There are many assumptions inherent in lumped parameter modelling. The model averages all of the brain parenchyma together and, therefore, individual segments are not directly modelled. Poiseuille’s equation requires flow through a thin, rigid, and circular tube of a Newtonian fluid without turbulence. To the degree that these assumptions hold, the findings would be accurate. However, despite its limitations, this equation is commonly used in modelling vasculature in the literature.
Some of the data we required for this model are not available from human studies. In their absence, animal studies were utilised. This is exemplified by the data linking the dilatation of the capillaries to the changes in TMP, which was taken from rodent studies and normal venous TMP, which was obtained from primate studies. We have no way of knowing if the animal data closely approximate human findings, so this is a limitation. Despite this, the model seems to correctly predict the CBV in both severe AD and following a tap test.

5. Conclusions

The earliest changes in the patients destined to develop AD are vascular stiffening and increased pulse pressure with the disruption of the BBB. We hypothesised that the brain may partly react to this by constricting its arteries to reduce the leakage of interstitial fluid and protein into the parenchyma.
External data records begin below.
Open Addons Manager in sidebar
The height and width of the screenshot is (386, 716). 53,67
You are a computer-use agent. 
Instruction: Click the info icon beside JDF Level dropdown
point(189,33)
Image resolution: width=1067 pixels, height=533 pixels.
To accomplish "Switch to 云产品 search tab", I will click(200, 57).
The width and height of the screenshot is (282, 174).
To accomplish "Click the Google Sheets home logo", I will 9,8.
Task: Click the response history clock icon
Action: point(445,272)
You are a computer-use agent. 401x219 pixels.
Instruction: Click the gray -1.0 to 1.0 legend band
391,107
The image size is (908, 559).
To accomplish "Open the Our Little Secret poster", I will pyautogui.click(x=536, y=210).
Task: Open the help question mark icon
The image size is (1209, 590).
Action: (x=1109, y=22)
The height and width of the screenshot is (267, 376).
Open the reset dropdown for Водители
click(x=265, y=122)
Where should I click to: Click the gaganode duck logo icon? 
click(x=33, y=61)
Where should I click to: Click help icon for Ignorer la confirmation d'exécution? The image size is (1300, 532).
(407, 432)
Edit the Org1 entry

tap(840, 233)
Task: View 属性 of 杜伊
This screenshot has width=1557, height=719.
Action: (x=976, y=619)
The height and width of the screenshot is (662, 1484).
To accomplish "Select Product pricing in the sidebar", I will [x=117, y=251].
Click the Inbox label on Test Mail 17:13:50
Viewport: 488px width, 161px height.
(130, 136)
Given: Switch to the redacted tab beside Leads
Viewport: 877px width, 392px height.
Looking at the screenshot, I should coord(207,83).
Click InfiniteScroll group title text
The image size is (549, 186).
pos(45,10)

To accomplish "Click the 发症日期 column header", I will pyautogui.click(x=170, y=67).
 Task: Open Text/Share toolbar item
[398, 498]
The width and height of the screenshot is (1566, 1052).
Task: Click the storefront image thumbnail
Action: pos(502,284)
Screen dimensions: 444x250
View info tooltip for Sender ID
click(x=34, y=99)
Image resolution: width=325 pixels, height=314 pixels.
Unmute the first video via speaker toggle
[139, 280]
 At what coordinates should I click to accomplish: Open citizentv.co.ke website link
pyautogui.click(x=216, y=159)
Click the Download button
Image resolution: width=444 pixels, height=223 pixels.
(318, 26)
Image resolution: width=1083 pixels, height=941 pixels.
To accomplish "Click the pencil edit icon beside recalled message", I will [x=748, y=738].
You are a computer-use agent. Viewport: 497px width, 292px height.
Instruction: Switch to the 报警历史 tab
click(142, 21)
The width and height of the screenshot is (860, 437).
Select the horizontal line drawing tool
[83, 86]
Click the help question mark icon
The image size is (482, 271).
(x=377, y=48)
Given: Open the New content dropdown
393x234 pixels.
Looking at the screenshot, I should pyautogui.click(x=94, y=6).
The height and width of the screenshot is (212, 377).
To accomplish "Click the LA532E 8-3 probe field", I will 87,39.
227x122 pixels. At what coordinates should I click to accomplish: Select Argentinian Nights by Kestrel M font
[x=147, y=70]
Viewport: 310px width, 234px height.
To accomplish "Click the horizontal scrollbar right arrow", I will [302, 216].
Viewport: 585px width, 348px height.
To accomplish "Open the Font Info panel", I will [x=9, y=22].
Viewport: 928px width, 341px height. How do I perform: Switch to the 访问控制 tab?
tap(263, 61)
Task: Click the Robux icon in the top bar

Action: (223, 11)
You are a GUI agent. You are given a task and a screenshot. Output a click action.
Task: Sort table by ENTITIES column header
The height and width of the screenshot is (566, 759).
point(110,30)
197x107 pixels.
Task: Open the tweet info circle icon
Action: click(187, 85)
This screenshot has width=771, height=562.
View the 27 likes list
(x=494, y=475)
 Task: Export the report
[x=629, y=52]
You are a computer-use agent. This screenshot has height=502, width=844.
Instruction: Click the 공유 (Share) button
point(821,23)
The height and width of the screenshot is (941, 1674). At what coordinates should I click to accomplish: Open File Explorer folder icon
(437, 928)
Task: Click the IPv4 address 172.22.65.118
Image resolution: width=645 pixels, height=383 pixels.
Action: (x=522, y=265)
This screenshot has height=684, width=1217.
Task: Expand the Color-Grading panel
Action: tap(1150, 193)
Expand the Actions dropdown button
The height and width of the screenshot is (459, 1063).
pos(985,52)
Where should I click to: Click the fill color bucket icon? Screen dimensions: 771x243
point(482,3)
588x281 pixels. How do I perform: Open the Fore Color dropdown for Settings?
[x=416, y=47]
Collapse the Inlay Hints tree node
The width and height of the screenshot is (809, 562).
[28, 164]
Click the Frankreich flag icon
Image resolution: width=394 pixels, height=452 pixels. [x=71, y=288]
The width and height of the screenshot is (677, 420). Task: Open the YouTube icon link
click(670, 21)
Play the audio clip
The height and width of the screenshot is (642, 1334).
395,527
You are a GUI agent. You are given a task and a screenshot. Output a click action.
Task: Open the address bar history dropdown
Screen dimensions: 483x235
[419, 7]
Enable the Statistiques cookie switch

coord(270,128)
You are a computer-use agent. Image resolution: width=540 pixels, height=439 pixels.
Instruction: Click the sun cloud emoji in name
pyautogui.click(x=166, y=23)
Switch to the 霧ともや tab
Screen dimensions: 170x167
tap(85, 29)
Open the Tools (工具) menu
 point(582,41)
This may work for some time and mitigate the risk of BBB disruption. However, eventually, ischemic damage and a reduction in glymphatic flow will result. The later increases amyloid accumulation, leading to further damage.

Author Contributions

Conceptualisation: G.A.B. and A.R.B.; Methodology: G.A.B. and A.R.B.; Validation: A.R.B.; Writing—original draft preparation: G.A.B.; Writing—review and editing: G.A.B. and A.R.B. All authors have read and agreed to the published version of the manuscript.

Funding

This research received no external funding.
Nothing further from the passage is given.